■ **PASSAGE GIVEN**:
━━━━━━

CorvoStore
CorvoStore is an in-memory key-value store with complex data types in the value space and optional persistence. It was inspired by Redis, and built by Peter Reznick and Preeti Viswanathan.
We were interested in experiencing the challenge of building a significant distributed system, and learning how Redis works and achieves it’s big-O time-complexity benchmarks. To this end, we set out to build CorvoStore from scratch, with Redis as a model. Our server can be downloaded via NPM, as can our JS client.
This site provides a brief introduction to CorvoStore, its core data structures, and its underlying architecture. For instructions on installing and using our client or server, please refer to each module’s NPM documentation.
Table of Contents
- CorvoStore and Redis
- Core LRU Structure
- Structure of a Data Type: Sorted Set
- System Architecture
- Limitations and Next Steps
- Conclusion
CorvoStore and Redis
Redis is a highly-performant in-memory key-value store. In other words, it’s a fast, dictionary-like noSQL database that sits in memory. In addition Redis features a variety of eviction policies, in other words, algorithms for determining which keys and values are flushed from the store in the event that the store’s size exceeds the maximum memory level set by the user. Redis also supports complex data types as values. This means that Redis can store, say, a List or a Set as a value, and allows the user to perform operations on this data type after reading it through its key. In addition, Redis supports optional on-disk persistence.
CorvoStore is an experimental project. Our goals were not to create a production application or to match Redis’ performance in absolute terms, but rather to experience the challenge of developing a non-trivial distributed application and learn more about Redis’ data-structure level implementation. We did this by matching Redis’s big O time complexity for operations on the store and on the complex data-type values.

━━━━━━

■ **DATA EXCERPT**:
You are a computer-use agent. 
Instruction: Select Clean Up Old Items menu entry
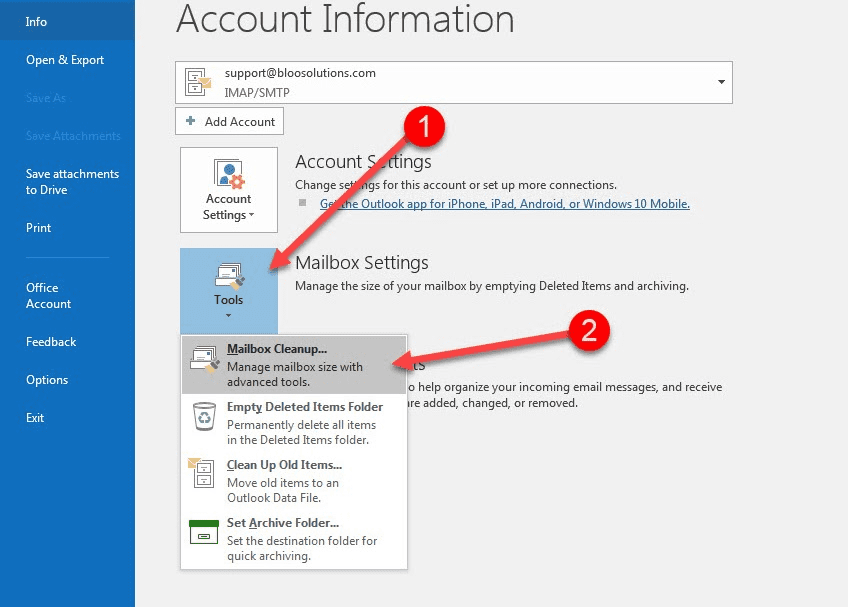pyautogui.click(x=285, y=465)
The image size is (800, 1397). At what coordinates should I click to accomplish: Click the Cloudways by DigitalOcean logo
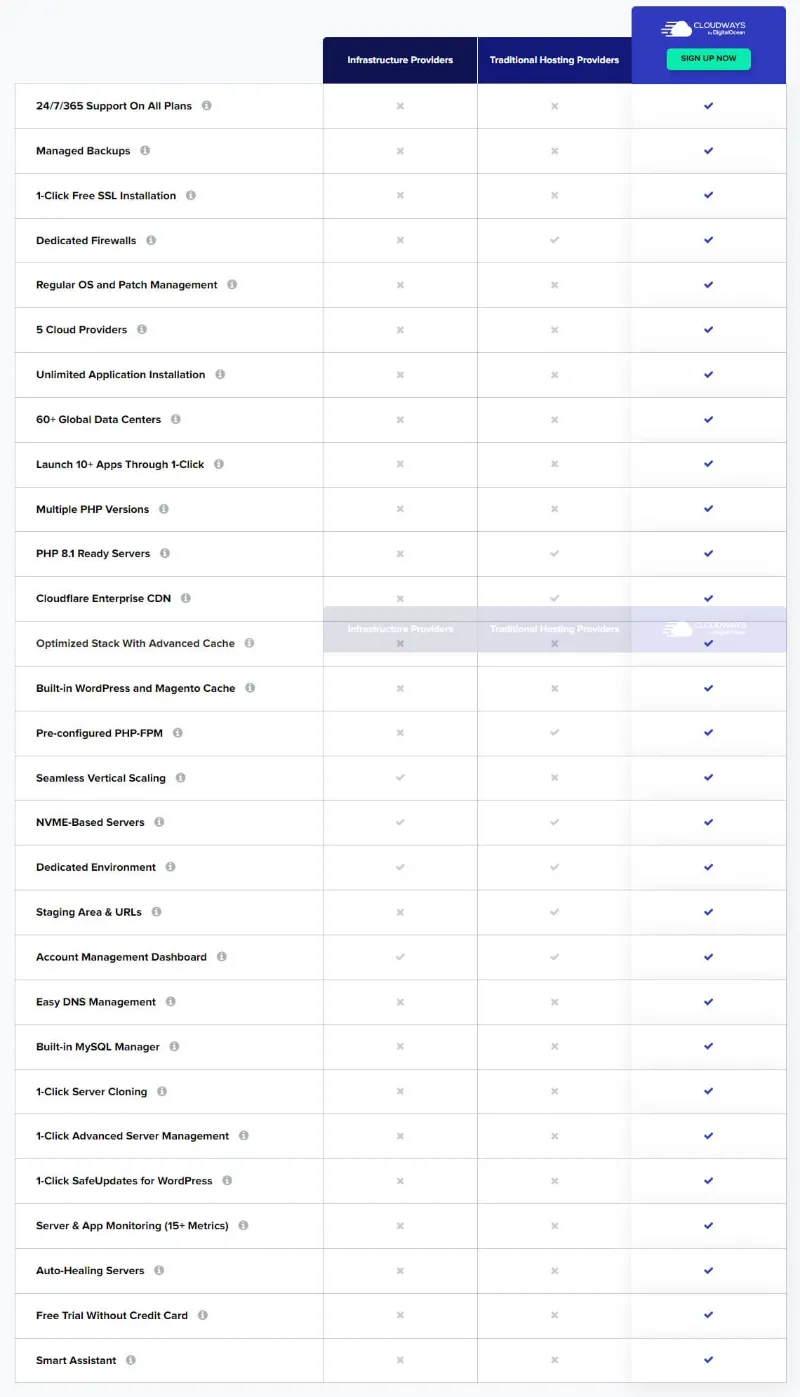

━━━━━━

■ **GIVEN EXERCISE**: Pick up the CorvoStore overview after its final sentence and keep writing it. The lines play no part in this exercise.

■ **OUTPUT OF THE TASK**:
To this end, we implemented two node modules available for download via NPM. The first is an embedded JavaScript client, and the second is a server, which listens on the same port and possesses the same command-level API as the Redis server itself. Because we matched the command API and TCP-level protocol for server-client communication, our server is interoperable with Redis clients.
LRU Data Structure
The first problem we sought to tackle was how to go about implementing a Redis-style key value store at the data-structure level. In order to do this, we had to come up with a data-structure that satisfied the following constraints:
- Must be a dictionary,
- Must meet performance criteria: O(1) lookup, insertion, and deletion,
- Must be able to flush data when maximum allowed memory is reached.
A dictionary is a data structure with key and value space, where each key is a unique string that maps to a value. Redis allows for a variety of data types as values, of which we implemented five: String, Hash, List, Set, and Sorted Set. Our store also had to meet Redis’s big-O performance criteria, that is, it had to manage constant time lookup, insertion, and deletion. Finally, like Redis, our store had to implement an eviction policy, an algorithm for flushing data when we reached our max allowed memory. We chose to adopt the Least-Recently-Used eviction policy because of its centrality to Redis’s most common use case: that of LRU cache.
LRU works by maintaining data on the last time that each key in the store was “touched”, where a touch means insertion, update or read. When an insertion or update causes the max memory allocation for the store to be reached, the store performs one or more LRU deletions until the store has enough space to accommodate the changes. An LRU deletion is the removal of the least-recently-touched key-value pair.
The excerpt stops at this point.